L’importante, inoltre, sarà soprattutto come verrà strutturato il sistema dei controlli sulle dichiarazioni green e le pubblicità delle aziende. La bozza della proposta della Commissione, però, si limita ad affermare che gli Stati membri dovranno provvedere ad allestire specifiche agenzie per fare indagini, controlli regolari e sanzionare.
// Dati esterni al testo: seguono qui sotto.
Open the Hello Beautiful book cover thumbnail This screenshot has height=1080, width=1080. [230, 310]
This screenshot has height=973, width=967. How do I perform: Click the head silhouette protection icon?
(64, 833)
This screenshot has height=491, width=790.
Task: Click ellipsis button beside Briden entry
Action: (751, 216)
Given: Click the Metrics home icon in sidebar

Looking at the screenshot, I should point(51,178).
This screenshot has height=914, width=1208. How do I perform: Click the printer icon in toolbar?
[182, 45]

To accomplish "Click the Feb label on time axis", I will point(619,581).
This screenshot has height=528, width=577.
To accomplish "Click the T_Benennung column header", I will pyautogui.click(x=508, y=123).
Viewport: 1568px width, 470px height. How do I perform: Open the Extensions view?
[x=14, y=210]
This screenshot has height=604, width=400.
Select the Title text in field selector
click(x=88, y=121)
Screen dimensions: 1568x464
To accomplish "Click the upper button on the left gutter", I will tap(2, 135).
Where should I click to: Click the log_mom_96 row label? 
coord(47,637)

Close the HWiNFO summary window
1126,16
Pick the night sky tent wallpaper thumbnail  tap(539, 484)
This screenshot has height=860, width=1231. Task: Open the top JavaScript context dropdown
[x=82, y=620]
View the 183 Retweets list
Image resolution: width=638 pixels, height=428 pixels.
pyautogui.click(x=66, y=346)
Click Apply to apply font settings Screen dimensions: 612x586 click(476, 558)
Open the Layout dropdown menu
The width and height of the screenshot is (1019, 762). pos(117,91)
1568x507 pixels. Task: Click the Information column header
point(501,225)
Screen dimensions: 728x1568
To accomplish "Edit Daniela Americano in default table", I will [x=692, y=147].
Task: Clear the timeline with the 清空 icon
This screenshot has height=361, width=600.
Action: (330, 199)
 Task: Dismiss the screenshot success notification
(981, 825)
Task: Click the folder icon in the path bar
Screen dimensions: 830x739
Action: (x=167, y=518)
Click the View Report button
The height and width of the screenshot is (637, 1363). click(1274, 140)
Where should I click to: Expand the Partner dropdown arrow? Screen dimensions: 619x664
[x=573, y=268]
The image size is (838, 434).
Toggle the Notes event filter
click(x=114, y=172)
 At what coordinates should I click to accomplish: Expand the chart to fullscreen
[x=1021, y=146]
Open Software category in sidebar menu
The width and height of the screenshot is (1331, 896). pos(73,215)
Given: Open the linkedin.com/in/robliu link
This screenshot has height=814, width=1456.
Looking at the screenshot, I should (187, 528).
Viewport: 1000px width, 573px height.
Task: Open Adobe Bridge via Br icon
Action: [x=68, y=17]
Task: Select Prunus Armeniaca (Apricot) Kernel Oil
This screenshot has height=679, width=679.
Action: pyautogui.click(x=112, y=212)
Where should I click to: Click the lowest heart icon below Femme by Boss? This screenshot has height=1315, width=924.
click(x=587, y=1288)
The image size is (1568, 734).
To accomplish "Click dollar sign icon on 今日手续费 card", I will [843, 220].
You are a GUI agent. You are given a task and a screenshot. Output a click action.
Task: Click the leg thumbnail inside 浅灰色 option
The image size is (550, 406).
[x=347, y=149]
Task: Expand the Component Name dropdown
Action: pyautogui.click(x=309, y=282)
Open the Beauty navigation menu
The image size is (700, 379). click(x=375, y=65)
Senza controlli severi, la Direttiva potrebbe sortire l’effetto opposto di legittimare le dichiarazioni green delle aziende.
Inoltre, l’utilizzo della direttiva – uno strumento più debole rispetto al regolamento – che interviene a modifica di un’altra direttiva (2005/29/CE) attribuisce ad ogni Stato membro il potere di decidere se e quando i claim ambientali sono chiari per i consumatori, coerenti alle ‘evidenze scientifiche’ e distintivi rispetto agli obblighi di legge con il rischio di amplificare la concorrenza sleale degli operatori operanti nei Paesi più indulgenti.